Elena blinked. “You know about that?”
“Everyone in the field knows. Most people remember the dramatic part. I remember that you insisted on conceptual accuracy under pressure. That is rarer.”
He offered to connect her with a research consortium if she ever wanted to return to academia. Elena thanked him and meant it, but when she later told Ruth over the phone, Ruth only said, “Nice. But don’t go romanticizing institutions that lost your number when your life got hard.”

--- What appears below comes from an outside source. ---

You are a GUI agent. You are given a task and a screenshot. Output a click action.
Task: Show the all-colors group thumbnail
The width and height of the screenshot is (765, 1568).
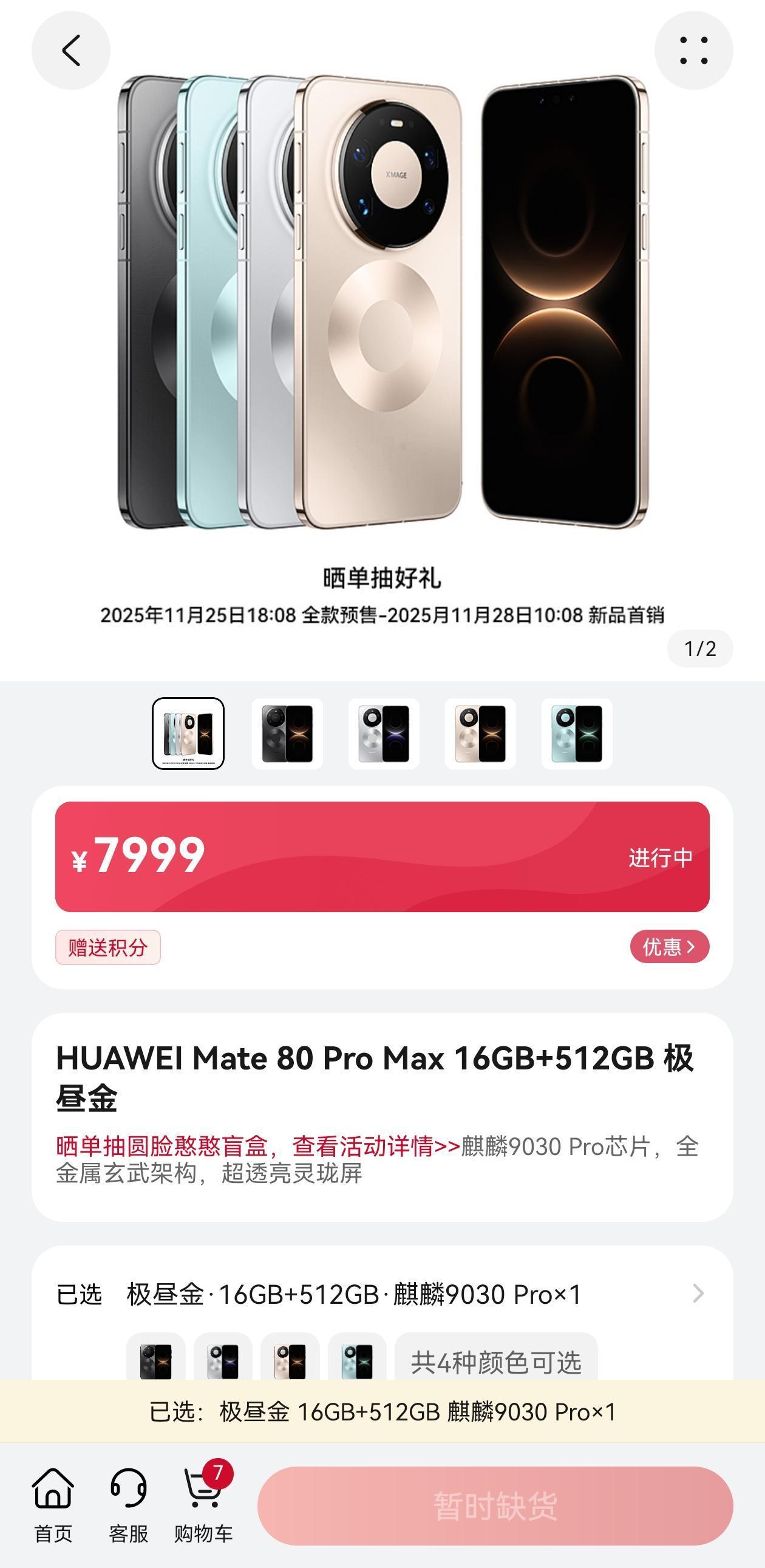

Ruth had a way of slicing through sentimentality with grandmotherly precision.
The first time Elena saw Wittmann again after joining Han Innovations was at a logistics conference in Dallas. He approached her near a coffee station between panels, no entourage, no television smile, just a man in a very expensive suit holding a paper cup like it might be evidence.
“Ms. Wilson,” he said.
“Mr. Wittmann.”
He gave a rueful half-smile. “Richard is fine, if you can tolerate it.”
She raised one eyebrow.
“That’s fair,” he said. “I deserved that.”
People changed, Elena had learned, but not usually in dramatic leaps. More often they shifted in increments their own pride could endure. Wittmann was still arrogant. Still sharp-edged. Still built for control. But the theatrical contempt had been forced inward, where it now seemed to be doing some work on him.
“I wanted to thank you,” he said. “Not just for the correction. For refusing to let me keep pretending I was the smartest man in the room by default.”